Hannover Messe opens next week with TeamViewer pitching two updates squarely at the IT/OT convergence problem: a pre-configured hardware gateway built with Bechtle for Agentless Access, and a pairing of its Tia AI agent with the Assist AR remote support product.
Agentless Access, launched to remove the requirement to install TeamViewer client software on every endpoint, is the stronger of the two announcements for industrial customers. The Bechtle partnership turns it into something closer to an appliance: plug the gateway into the plant network, and secure remote access to machinery flows through it without further configuration. The release also extends protocol support to older systems including Windows XP, which remains on factory floors more than a decade after Microsoft ended extended support, typically running specific control or vision-system software that was never ported forward.
The Assist AR update bolts Tia, TeamViewer's AI agent, onto live remote-expert video calls so that when a technician walks through a fault, the system surfaces prior resolutions from TeamViewer's knowledge graph. TeamViewer did not share numbers on how much this is expected to reduce mean time to repair, and those are the numbers that will decide whether industrial customers treat Tia as a real product or a demo-hall feature.

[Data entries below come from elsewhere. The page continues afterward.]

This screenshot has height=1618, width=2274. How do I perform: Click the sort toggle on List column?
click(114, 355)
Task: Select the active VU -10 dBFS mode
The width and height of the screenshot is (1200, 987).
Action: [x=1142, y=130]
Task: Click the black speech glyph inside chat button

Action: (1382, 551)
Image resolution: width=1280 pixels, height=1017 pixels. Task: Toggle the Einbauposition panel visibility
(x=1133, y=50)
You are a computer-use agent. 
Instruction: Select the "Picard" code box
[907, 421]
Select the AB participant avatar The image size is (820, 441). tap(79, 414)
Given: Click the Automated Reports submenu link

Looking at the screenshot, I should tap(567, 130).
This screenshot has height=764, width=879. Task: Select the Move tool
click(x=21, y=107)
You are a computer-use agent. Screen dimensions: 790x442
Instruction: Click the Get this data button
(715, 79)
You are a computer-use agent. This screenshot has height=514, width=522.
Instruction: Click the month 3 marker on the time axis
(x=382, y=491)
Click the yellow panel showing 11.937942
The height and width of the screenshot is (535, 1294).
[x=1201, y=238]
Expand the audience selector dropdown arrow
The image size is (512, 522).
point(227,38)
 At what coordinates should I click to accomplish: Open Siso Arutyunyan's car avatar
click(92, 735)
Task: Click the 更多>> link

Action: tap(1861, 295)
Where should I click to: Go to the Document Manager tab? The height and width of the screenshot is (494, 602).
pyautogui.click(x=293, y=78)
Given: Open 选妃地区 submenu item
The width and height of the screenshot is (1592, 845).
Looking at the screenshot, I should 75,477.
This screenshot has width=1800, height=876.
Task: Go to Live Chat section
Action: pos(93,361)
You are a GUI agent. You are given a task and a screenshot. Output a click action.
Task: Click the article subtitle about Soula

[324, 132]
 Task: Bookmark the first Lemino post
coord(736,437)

Manufacturing companies who are accelerating their AI-driven transformation and modernise operations while keeping complexity and risk in check will stay ahead of the curve and competition.
Steil will take two stages at the show. On 21 April, he shares the Messe Center Stage with Toto Wolff of Mercedes-AMG Petronas F1 to discuss performance innovation, a familiar pairing since TeamViewer has been a Mercedes F1 sponsor for several years. On 22 April he joins Siemens Digital Industries Software CEO Tony Hemmelgarn at the Siemens booth for a session on AI at industrial scale.
The underlying trend TeamViewer is tracking is real. Manufacturing customers are wrestling with ageing OT estates, tightening security regimes under regulations like NIS2 in Europe, and pressure to roll AI into predictive maintenance and frontline troubleshooting. Who ultimately wins that spend, whether remote-access specialists, PLM vendors like Siemens, or hyperscaler cloud bundles, is the subplot running beneath this year's Hannover Messe.